Passenger Rail

First Great Western accused of rorting customers

Newbury railway station. Photo: Chris J Wood / Creative Commons

A Channel 4 sting operation has triggered an uproar in the British media over alleged ticket rorting by rail operator First Great Western.

Channel 4’s program Dispatches sent an undercover reporter for training at Newbury station in Berkshire, roughly 80km west of London, as part of a documentary on passenger rail aired on June 1.

A trainer from First Great Western, which manages over 200 British railway stations including Newbury, reportedly told the undercover journalist not to offer customers the cheapest ticketing option in some cases.

For some journeys, a single ticket each way is cheaper than a return ticket. In other cases, a journey that is split into two smaller trips can be cheaper than a single ticket.

While customers are allowed to use these ticketing options, they are not always offered those options by the person selling the ticket, the program alleged.

One exchange captured through a covert recording by the reporter showed evidence of such a claim:

Trainer: “From Reading to London it’s cheaper to do a single in and a single back. Fact, alright? However, don’t do it, ‘cos it’s about £2 difference, and you’re just causing problems for everybody else. Okay, because if you do it, what’s the customer going to expect every day? Everybody to do it.’

Undercover reporter: “But shouldn’t we really do it, because £2 a day, that’s £10 a week?”

Trainer: “There’s a line to draw. There’s a line to draw guys and that’s one we do draw because £2, yes, I understand where you’re coming from, absolutely, but we draw a line.”

This trainer reportedly came back to the undercover reporter later in the day to correct himself, saying ticket operators should follow Association of Train Operating Company rules and offer customers the best deal.

But there was more controversy on the subject of split tickets. In one exchange with her colleagues, split ticketing (which is a legal option for customers), was described as a ‘secret’ option:

Undercover reporter: “In training they said that we shouldn’t split tickets.”

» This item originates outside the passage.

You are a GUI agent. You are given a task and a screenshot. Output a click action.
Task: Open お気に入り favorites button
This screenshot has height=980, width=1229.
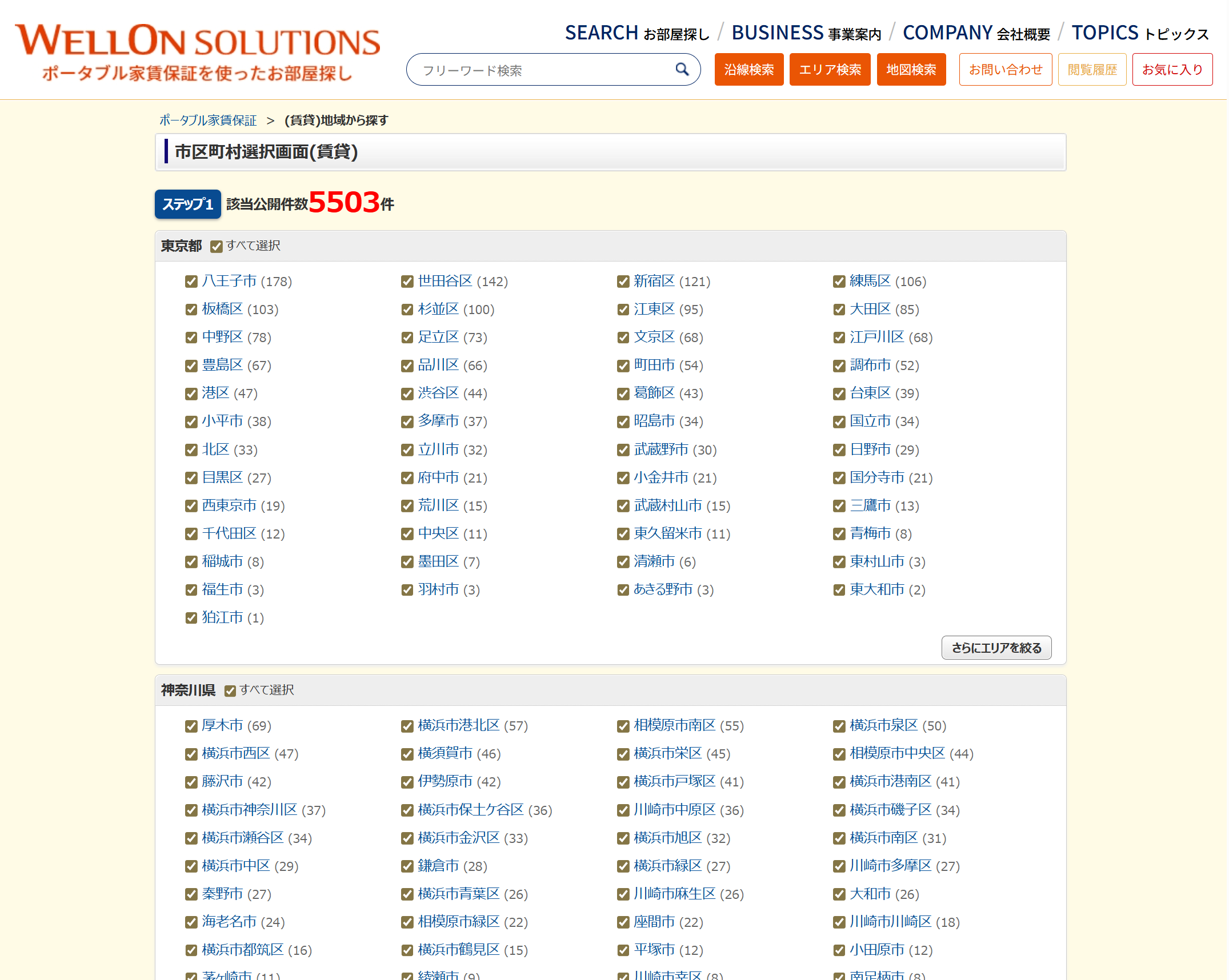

Colleague #1: “If they ask then we have to.”

Undercover reporter: “Yeah if they ask, yeah, but you know how sometimes it’s cheaper to – “

Colleague #2: “– a hell of a lot cheaper, but we can’t ever say.”

Reporter: “Why?”

Colleague #2: “I don’t know. It’s a secret, apparently. The secret of the  railway.”

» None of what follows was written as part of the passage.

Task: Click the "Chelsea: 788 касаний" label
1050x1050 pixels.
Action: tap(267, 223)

When she asked the station’s duty manager later that day to clarify the rules on split tickets, the undercover reporter received the same response. Captured on covert camera:

Undercover Reporter: “[On] the 05:58 to Paddington, if you do a ticket to Slough, and then a ticket from Slough to Paddington…”

Station duty manager: “We can’t do that. That is split ticketing, and we can get into a lot of trouble with the Department of Transport … There are lots of mixed ideas and opinions across the station as to whether we should be doing it or shouldn’t be doing it. But the actual rules are that we don’t do it unless the customer specifically asks for it.”

Dispatches reportedly spoke to the Department of Transport, however, and says it was told operators would not get into trouble for offering split tickets.

David Sidebottom, from independent transport user watchdog Transport Focus, said the footage showed the ticketing system needs to be simplified.

“The culture in train operating companies generally needs to be about them probing you about what you want, rather than you probing the ticket office clerk. So that’s disappointing,” Sidebottom told Dispatch.

“We want to see the standard raised … [cheap tickets] shouldn’t be a secret. This is about giving good value back.”

Despite the contrary information from the Department of Transport, Dispatch was reportedly told by First Great Western that the information explained to the undercover reporter regarding split ticketing, “accurately reflect the rules every train operator must follow”.

First Great Western reportedly expressed a desire to have the ticketing process reviewed, to make “the ticket buying process simpler and clearer”.